HISTORICAL BACKGROUND OF SOCIAL SCIENCES IN JAPAN
The preceding chapters dealing with European experience show that, despite national differences, the countries shared implicit assumptions about the nature of the social knowledge produced by the social sciences. The concept of knowledge, empirical and often quantitative, was itself historically produced (see Wittrock et al. (chapter 2) and Bulmer (chapter 6) in particular). Although it was not always uncontested, this conception of knowledge derived from experience in Western societies. Most Asian societies, in contrast, have a long tradition of knowledge based on other forms of understanding. When social science arrived, it was a foreign import. It was implanted from outside, and it proceeded to develop in interrelation with the political structures and knowledge-producing institutions of these societies. Here we turn to the case of Japan.

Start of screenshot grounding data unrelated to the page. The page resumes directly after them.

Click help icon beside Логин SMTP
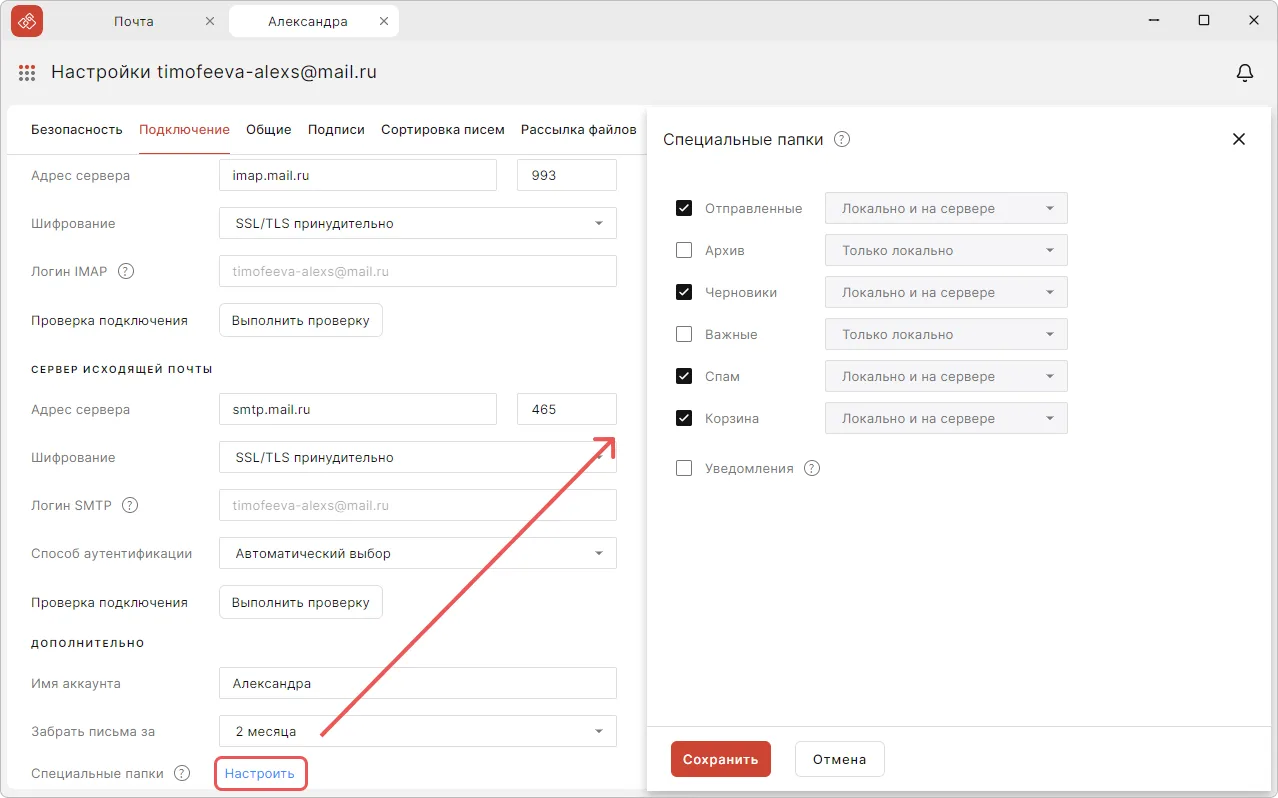This screenshot has width=1278, height=798. [130, 505]
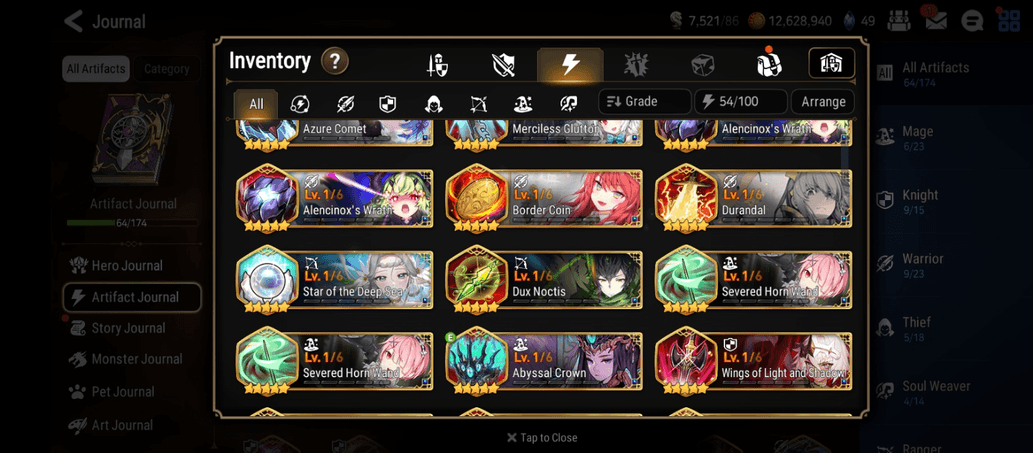Viewport: 1033px width, 453px height.
Task: Select the All artifact filter tab
Action: point(256,103)
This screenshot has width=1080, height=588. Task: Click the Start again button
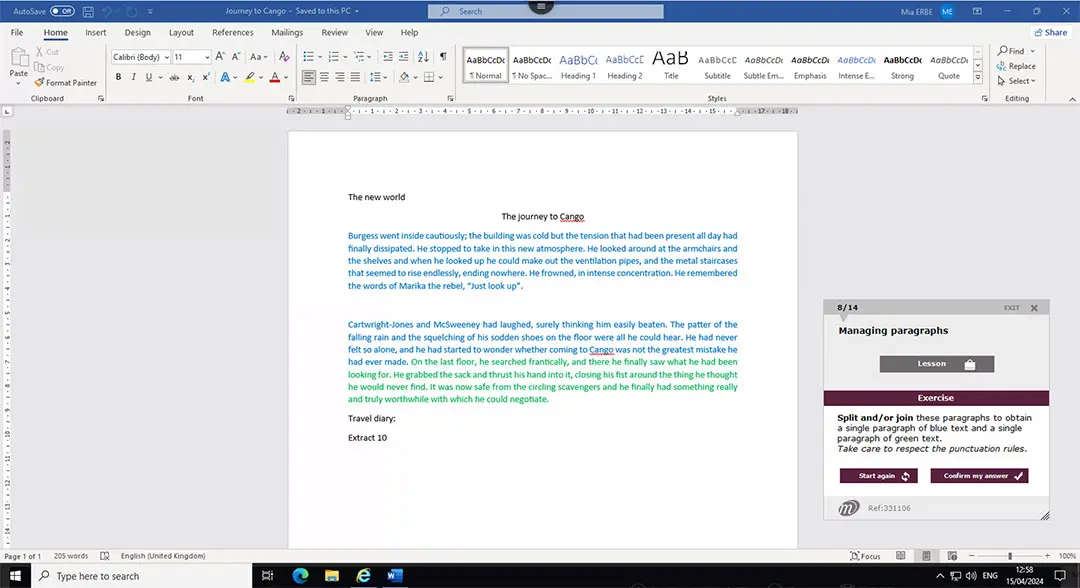pyautogui.click(x=878, y=476)
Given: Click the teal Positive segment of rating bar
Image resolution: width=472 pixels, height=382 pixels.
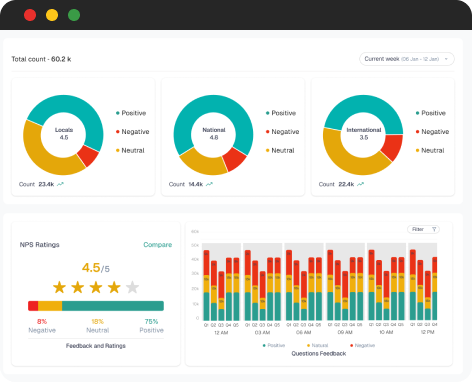Looking at the screenshot, I should click(x=113, y=306).
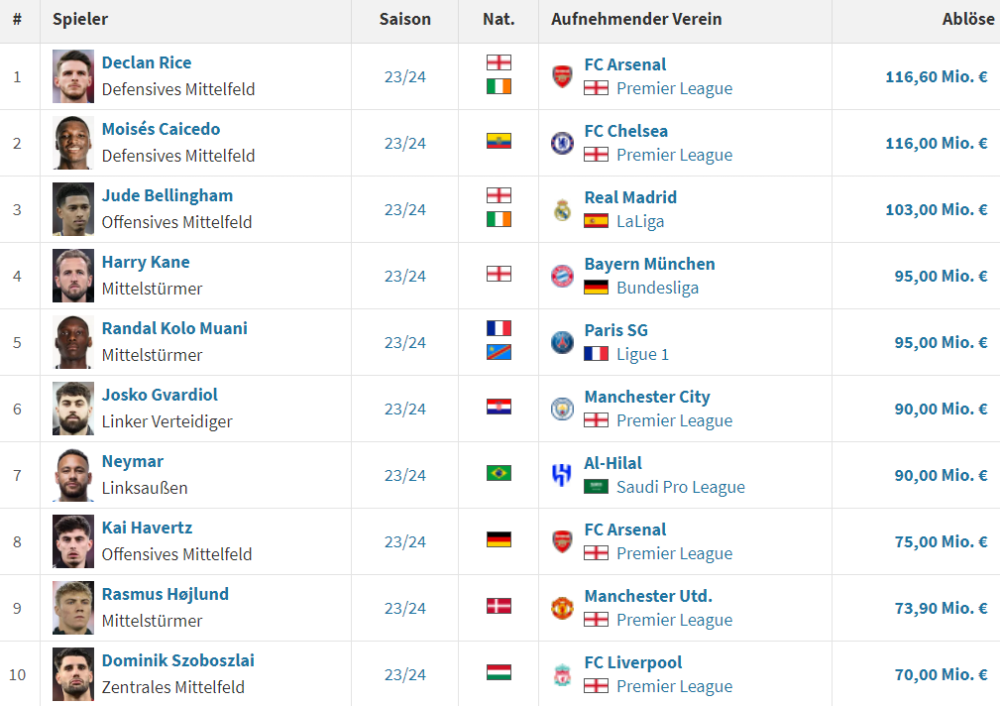Click Dominik Szoboszlai's portrait thumbnail

73,674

Japan has had its own native or Confucian social and political ideas since the seventh century. In the eighteenth century, under Tokugawa rule, new social and political ideas, like their European counterparts, laid special emphasis on rationality, practicality, and system. Baigan Ishida (1685–1744) propounded the economic doctrine of Sekimon Shingaku (see Bellah, 1957), which taught the legitimacy of trading and advocated the virtues of diligence, thrift, honesty, and dedication. Banri Hoashi (1778–1852) (see Sha, 1975; Kurauchi, 1962, p. 80) was a creative thinker who proposed a systematization of mathematics, astronomy, physics, chemistry, biology, and sociology rather similar to that of Auguste Comte's Cours de philosophie positive (1830–42).